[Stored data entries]
== Segment start ==

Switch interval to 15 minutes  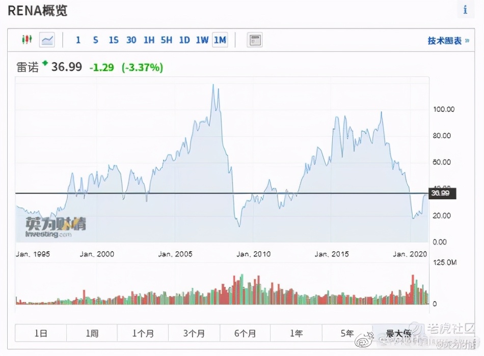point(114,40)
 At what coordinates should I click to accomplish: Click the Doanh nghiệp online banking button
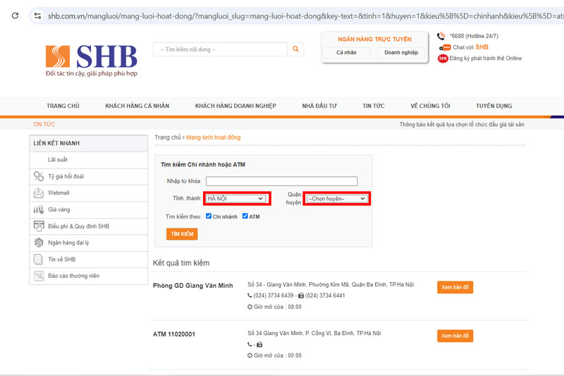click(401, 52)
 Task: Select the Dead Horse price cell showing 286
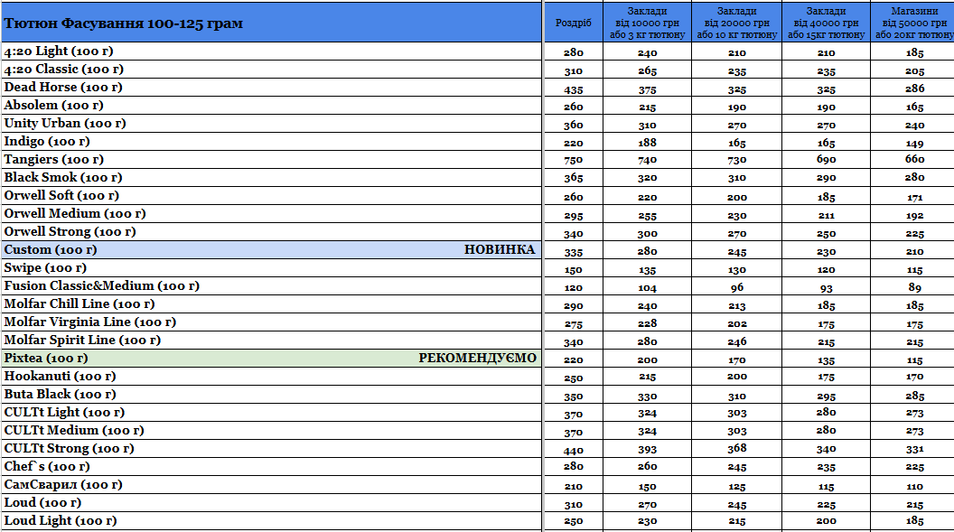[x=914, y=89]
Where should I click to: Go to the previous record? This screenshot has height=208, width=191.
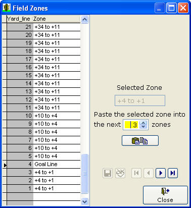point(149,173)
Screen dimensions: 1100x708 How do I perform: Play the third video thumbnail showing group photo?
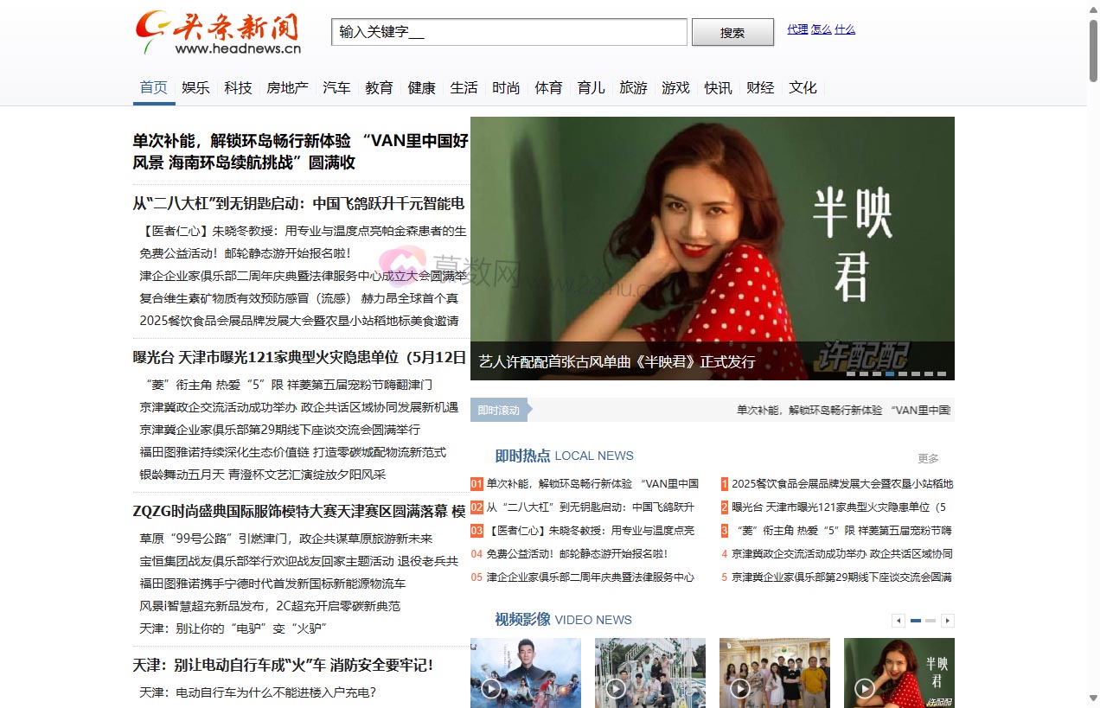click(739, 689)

== Segment end ==
== Segment start ==

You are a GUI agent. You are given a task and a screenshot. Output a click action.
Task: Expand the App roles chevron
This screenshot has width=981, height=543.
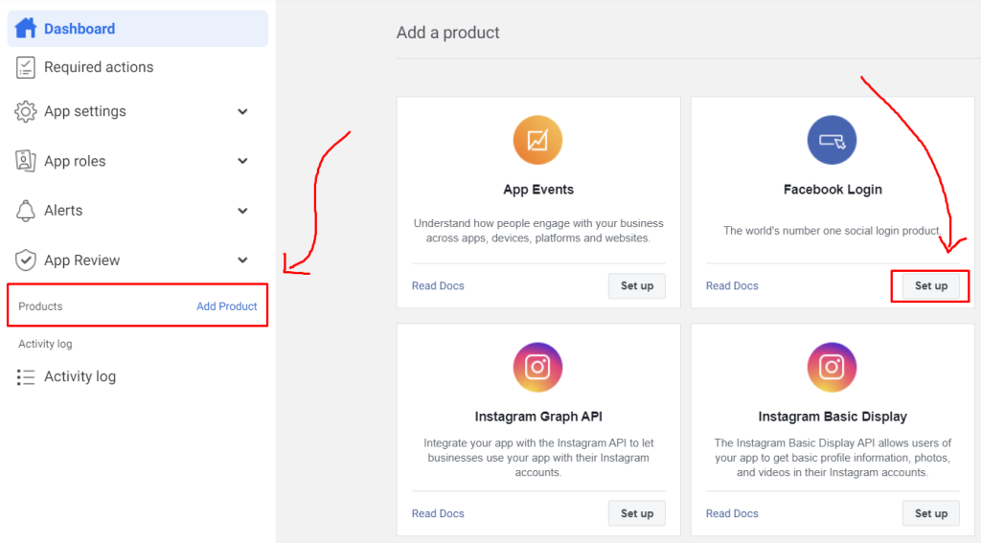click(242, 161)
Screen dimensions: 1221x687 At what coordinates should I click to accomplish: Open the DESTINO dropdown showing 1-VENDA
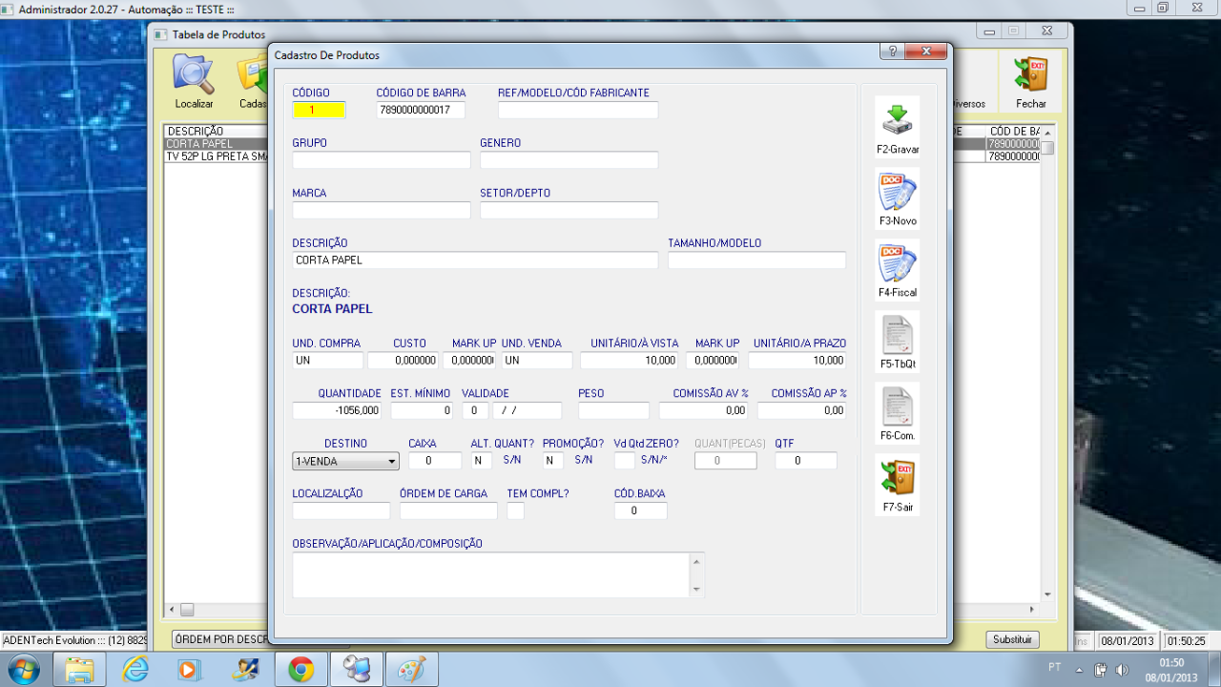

== Segment end ==

EXERCISE BRIEF — Would you copy out, exactly and with no pictures, only the lines above from the one that contains "Task: Expand the App roles chevron" through the one that contains "Screen dimensions: 1221x687"?

OUTPUT FOR THIS TASK —
Task: Expand the App roles chevron
This screenshot has width=981, height=543.
click(242, 161)
Screen dimensions: 1221x687 At what coordinates should I click to accomplish: Open the DESTINO dropdown showing 1-VENDA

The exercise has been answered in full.